Launch HN: Risely (YC S25) – AI Agents for Universities
Higher ed is full of inefficiencies. Every department runs on outdated systems that don’t talk to each other. Today, advising staff are looking up enrollment data in PeopleSoft or Ellucian, checking grades and assignments in Canvas, and trying to track engagement in a CRM, if they even have one. Often, it’s just spreadsheets and email. One advisor told us they were losing 8+ hours/week just trying to answer: “Which students are struggling?”. During that lag, students slip through the cracks, and every lost student costs a school tuition.
I’ve spent the last decade building large-scale systems, but about a year ago, I left my job to build something personal. My time at UC Berkeley reinforced what my parents taught me when we immigrated to the U.S. - that education is the most powerful tool for upward mobility. But nearly 40% of students never graduate. Many of these students are capable and just need support, but the systems meant to support them are overwhelmed and broken.
So we built Risely. Our first agent focuses on academic advising and retention. It connects to a school’s systems, unifies the data, flags at-risk students, drafts outreach, and answers natural-language questions about caseloads and course progress. It gives staff leverage and time back, while helping more students stay on track.
The harder part is everything under the hood: - Connecting to archaic SIS, LMS, and CRM systems with inconsistent APIs and data models - Normalizing messy institutional data into something agents can reason over - Handling real policy constraints around FERPA, isolating tenant data, and meeting strict security and privacy standards for student PII - Designing agent workflows that are traceable, reviewable, and safe to run in production - Building infrastructure that can adapt to different institutional rules, processes, and edge cases.
We started with advising because retention ties directly to both revenue and student success. But the same foundation applies to registrar, admissions, financial aid, research administration, and other critical functions. As more agents come online, they can begin to coordinate with each other and hopefully improve the entire operations of a college or university.
If you’ve built systems that had to reconcile messy data, inconsistent workflows, or policy constraints using LLMs, we’d love to hear how you approached it.
We’d love to hear your thoughts about the above, and anything in this space!
We should talk. I used to work with universities.
- Integration tax: Each module still lives in its own data model. Schools end up exporting CSVs or building Mule pipelines to reconcile SIS+LMS+CRM. Our agent sits on top of all sources with pre-built connectors and a unified schema, so coaches see enrollment + Canvas grades + attendance in one call (like in the Triage Center)
- Operational burden: Products like Data Cloud or Agentforce are powerful but need admin capacity that smaller schools just don’t have. We ship a default ruleset for advisors + prompt library so an advisor can be productive immediately.

=== Work task ===
Extend the Launch HN thread about Risely's AI agents for universities, picking up after its last line.

Pixel coordinate grounding data:
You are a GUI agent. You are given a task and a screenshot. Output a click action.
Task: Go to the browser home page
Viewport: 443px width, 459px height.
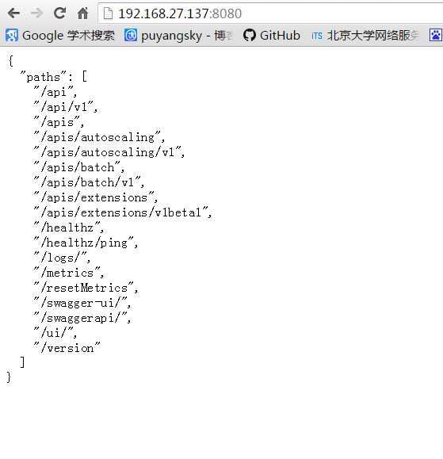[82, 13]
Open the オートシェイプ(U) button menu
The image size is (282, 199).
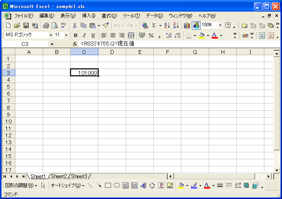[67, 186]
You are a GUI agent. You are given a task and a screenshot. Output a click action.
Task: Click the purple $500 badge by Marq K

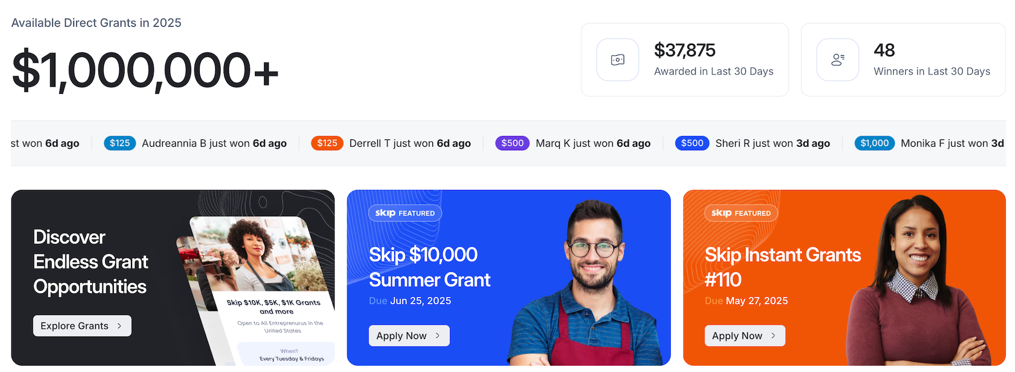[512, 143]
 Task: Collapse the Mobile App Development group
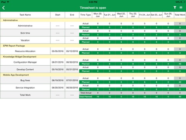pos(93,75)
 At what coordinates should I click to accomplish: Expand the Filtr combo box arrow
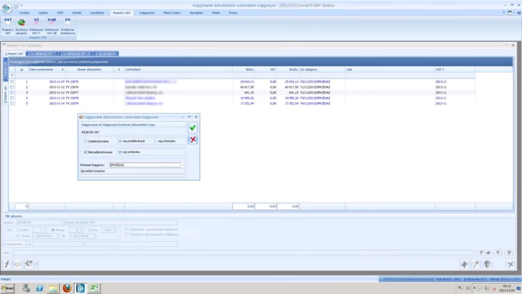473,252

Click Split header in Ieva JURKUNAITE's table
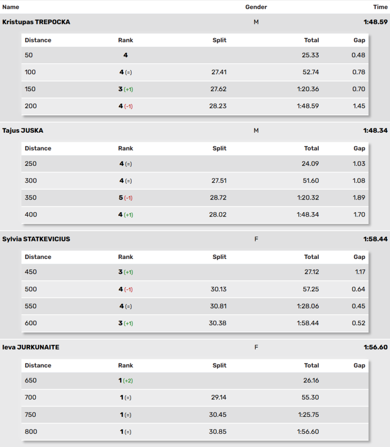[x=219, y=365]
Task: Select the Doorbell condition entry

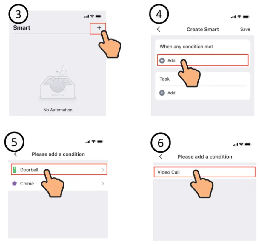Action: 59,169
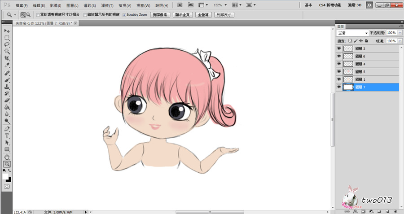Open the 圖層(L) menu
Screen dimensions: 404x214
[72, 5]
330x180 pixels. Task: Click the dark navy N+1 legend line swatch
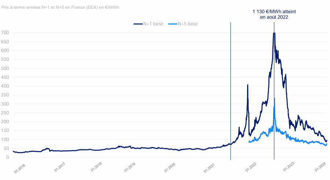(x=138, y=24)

=== Written response ===
- Cost creep: Several platforms meter GPT usage or require new AI licenses. We price per active student so budgeting is predictable, which is a big plus for universities and their unique budget cycles.
Curious if you’ve found pain points around data normalization especially (this is the hard, very custom part of our work right now). Happy to keep the discussion here for the benefit of others, and if you’d like to dive deeper my email is sadia@risely.ai
Where those systems are more closed, we work with the institution to find creative but still sanctioned paths such as through their integration hub or data warehouse. That way we are not asking the vendor for special access, just making better use of the plumbing that is already there.
I know a few different companies who ultimately moved out of the education market completely or just try to leverage their education traction as a beachhead to other markets. It sounds like you're focused on the education market - what's your take?
Staff and administrators are also just people working in critical functions. When the tools help with their day-to-day job functions, the willingness to adopt is there. We’ve stayed focused on education because the problems are tied directly to retention and student success, and those are outcomes schools care deeply about.
Are you hiring? I have 8 years of university SIS implementation & migration experience and 2 years of Edtech AI engineering experience and this is the exact problem space I want to work in.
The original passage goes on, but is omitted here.